• YOUR GOAL: An exact reproduction of all the entries is what the answer must contain.

• RECORDS PROVIDED:
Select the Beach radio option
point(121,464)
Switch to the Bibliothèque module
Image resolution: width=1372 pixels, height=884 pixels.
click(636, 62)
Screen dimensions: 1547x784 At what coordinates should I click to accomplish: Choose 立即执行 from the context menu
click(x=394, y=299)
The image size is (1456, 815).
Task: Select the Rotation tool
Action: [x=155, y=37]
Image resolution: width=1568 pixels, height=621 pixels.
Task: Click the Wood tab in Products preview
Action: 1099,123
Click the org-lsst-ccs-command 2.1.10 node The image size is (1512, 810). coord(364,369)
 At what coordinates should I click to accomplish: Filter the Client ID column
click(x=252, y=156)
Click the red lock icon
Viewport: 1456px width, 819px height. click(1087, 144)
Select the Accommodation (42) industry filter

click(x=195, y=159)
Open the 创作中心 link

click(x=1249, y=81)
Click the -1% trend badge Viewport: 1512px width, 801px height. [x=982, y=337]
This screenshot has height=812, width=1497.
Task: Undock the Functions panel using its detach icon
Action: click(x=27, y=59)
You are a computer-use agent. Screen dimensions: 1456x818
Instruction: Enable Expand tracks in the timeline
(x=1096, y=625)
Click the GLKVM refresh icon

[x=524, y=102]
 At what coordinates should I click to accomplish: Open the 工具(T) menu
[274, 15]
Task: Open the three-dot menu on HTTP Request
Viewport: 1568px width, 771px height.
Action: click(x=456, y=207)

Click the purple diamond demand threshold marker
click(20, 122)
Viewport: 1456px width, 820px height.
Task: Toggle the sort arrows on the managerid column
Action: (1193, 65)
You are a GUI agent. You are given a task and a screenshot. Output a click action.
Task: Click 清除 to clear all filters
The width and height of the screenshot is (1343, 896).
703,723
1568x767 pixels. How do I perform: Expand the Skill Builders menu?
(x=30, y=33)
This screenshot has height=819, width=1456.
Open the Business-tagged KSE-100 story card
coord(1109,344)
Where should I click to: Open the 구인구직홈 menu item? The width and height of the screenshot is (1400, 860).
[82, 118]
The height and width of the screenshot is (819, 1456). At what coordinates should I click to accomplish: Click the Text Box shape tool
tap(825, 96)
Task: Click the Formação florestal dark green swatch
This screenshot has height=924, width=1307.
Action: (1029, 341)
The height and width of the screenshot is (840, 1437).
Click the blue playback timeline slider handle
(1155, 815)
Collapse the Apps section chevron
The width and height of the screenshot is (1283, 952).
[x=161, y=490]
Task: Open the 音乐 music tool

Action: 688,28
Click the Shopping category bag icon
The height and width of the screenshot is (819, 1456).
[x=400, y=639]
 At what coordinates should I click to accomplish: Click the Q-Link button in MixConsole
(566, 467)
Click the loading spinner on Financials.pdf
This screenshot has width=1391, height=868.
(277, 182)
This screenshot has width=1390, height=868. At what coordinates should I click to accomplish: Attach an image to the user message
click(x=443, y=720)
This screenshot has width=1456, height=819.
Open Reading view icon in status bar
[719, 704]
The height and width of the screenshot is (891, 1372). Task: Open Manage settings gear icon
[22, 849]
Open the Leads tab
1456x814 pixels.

• EXERCISE ANSWER:
Select the Beach radio option
point(121,464)
Switch to the Bibliothèque module
Image resolution: width=1372 pixels, height=884 pixels.
click(636, 62)
Screen dimensions: 1547x784 At what coordinates should I click to accomplish: Choose 立即执行 from the context menu
click(x=394, y=299)
The image size is (1456, 815).
Task: Select the Rotation tool
Action: [x=155, y=37]
Image resolution: width=1568 pixels, height=621 pixels.
Task: Click the Wood tab in Products preview
Action: 1099,123
Click the org-lsst-ccs-command 2.1.10 node The image size is (1512, 810). coord(364,369)
 At what coordinates should I click to accomplish: Filter the Client ID column
click(x=252, y=156)
Click the red lock icon
Viewport: 1456px width, 819px height. click(1087, 144)
Select the Accommodation (42) industry filter

click(x=195, y=159)
Open the 创作中心 link

click(x=1249, y=81)
Click the -1% trend badge Viewport: 1512px width, 801px height. [x=982, y=337]
This screenshot has height=812, width=1497.
Task: Undock the Functions panel using its detach icon
Action: click(x=27, y=59)
You are a computer-use agent. Screen dimensions: 1456x818
Instruction: Enable Expand tracks in the timeline
(x=1096, y=625)
Click the GLKVM refresh icon

[x=524, y=102]
 At what coordinates should I click to accomplish: Open the 工具(T) menu
[274, 15]
Task: Open the three-dot menu on HTTP Request
Viewport: 1568px width, 771px height.
Action: click(x=456, y=207)

Click the purple diamond demand threshold marker
click(20, 122)
Viewport: 1456px width, 820px height.
Task: Toggle the sort arrows on the managerid column
Action: (1193, 65)
You are a GUI agent. You are given a task and a screenshot. Output a click action.
Task: Click 清除 to clear all filters
The width and height of the screenshot is (1343, 896).
703,723
1568x767 pixels. How do I perform: Expand the Skill Builders menu?
(x=30, y=33)
This screenshot has height=819, width=1456.
Open the Business-tagged KSE-100 story card
coord(1109,344)
Where should I click to: Open the 구인구직홈 menu item? The width and height of the screenshot is (1400, 860).
[82, 118]
The height and width of the screenshot is (819, 1456). At what coordinates should I click to accomplish: Click the Text Box shape tool
tap(825, 96)
Task: Click the Formação florestal dark green swatch
This screenshot has height=924, width=1307.
Action: (1029, 341)
The height and width of the screenshot is (840, 1437).
Click the blue playback timeline slider handle
(1155, 815)
Collapse the Apps section chevron
The width and height of the screenshot is (1283, 952).
[x=161, y=490]
Task: Open the 音乐 music tool

Action: 688,28
Click the Shopping category bag icon
The height and width of the screenshot is (819, 1456).
[x=400, y=639]
 At what coordinates should I click to accomplish: Click the Q-Link button in MixConsole
(566, 467)
Click the loading spinner on Financials.pdf
This screenshot has width=1391, height=868.
(277, 182)
This screenshot has width=1390, height=868. At what coordinates should I click to accomplish: Attach an image to the user message
click(x=443, y=720)
This screenshot has width=1456, height=819.
Open Reading view icon in status bar
[719, 704]
The height and width of the screenshot is (891, 1372). Task: Open Manage settings gear icon
[22, 849]
Open the Leads tab
1456x814 pixels.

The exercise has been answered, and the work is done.